This is a topic I know less than nothing about: Japanese Farm Food. So, why am I writing about it? Well, Andrews McMeel sends me cookbooks (not a surprise to regular readers). Sometimes they are smallish, targeted ones. And sometimes they are wonderfully lush books. This is one of the latter. So: I have read lots of it. And, I initially thought I would pass it along to someone who knows -- and likely cares -- more about Japanese food. But now I am not sure.
But I can say this: from the cover -- with a beautifully spare bittersweet picture to the foreword by Patricia Wells to the author's commitment (Nancy Singleton Hachisu), this is a wonderful book. The photographs, as is often though not always the case with Andrews McMeel books, are especially worth exclaiming over in this case. (They were taken by Kenji Miura.) And the web presence is dandy: here is the related site called Japanese Farm Food. Nancy Singleton Hachisu is also connected, as the foreword by Wells hints, to the food movement internationally. She is a force in Japan's Slow Food Convivium (in this regard, see this piece) , but also as a person with significant links in San Francisco is linked to Alice Waters, has been off to Italy where the Slow Food movement has its "origin" and. . . . reflects in wonderful ways on being a westerner who lives and loves and has children and farms and cooks and . . . . in Japan, and in rural Japan at that.
Perhaps it is the rural focus that makes me think I might keep this book.
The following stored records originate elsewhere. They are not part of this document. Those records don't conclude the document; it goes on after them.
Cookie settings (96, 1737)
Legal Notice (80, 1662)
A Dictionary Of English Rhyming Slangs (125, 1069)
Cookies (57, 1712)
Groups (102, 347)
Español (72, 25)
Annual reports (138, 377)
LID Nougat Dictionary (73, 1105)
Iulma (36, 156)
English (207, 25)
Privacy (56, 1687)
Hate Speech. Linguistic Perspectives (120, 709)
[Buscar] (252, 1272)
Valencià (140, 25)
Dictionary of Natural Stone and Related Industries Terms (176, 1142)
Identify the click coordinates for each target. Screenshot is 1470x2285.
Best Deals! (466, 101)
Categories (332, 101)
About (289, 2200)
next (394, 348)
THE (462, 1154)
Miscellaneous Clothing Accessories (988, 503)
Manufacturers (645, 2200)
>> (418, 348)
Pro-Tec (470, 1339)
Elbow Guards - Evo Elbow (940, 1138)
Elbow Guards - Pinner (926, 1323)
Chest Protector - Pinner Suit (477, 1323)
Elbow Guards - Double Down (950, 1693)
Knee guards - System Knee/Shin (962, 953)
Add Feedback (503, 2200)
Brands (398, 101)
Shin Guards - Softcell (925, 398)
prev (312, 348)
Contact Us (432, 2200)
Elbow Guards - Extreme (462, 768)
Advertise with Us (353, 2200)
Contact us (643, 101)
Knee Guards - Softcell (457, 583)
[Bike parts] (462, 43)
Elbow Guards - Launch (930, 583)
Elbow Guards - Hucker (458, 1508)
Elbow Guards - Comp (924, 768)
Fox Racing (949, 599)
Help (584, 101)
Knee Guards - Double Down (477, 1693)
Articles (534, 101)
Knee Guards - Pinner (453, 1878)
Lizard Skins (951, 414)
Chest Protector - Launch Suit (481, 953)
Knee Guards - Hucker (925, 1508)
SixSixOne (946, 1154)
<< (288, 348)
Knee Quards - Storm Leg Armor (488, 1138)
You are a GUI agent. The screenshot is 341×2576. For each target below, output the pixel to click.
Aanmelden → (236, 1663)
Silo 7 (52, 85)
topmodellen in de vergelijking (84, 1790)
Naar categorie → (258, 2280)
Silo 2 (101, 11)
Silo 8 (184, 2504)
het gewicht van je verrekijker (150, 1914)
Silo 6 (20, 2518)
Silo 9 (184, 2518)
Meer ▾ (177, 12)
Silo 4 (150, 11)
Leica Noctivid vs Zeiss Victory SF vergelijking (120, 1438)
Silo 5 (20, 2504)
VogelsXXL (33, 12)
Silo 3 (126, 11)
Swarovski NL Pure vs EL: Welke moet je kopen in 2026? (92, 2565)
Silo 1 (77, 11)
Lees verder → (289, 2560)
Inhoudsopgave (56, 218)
I initially brought stereotypes to the table (as it were!) and assumed this would be way over my head. But, in some ways, it is just about vegetables and fish, cooked in a range of ways, with a range of particular seasonings that mean Japan (and/or Japanese rural food). I can do that, I said to myself, while reading -- if I can do X I can do Y. Who knew?
And, the delightful pictures teach you a bit about farming in Japan -- including not only rice farming but other aspects as well.
Among the things hidden in this book are fish patties, beef and onions with ginger, and a full page of explanation of artisanal charcoal. There are discussions of fish mongers and recipes for curry rice or fried rice of various sorts. It is do-able even if I never truly get what the various ingredients are in terms of seasoning. (For example, tehre is a brown sugar, and the directions say quite distinctly: DO NOT SUBSTITUTE AMERICAN BROWN SUGAR, it is not the same thing. Thank goodness, because of course I would have substituted.)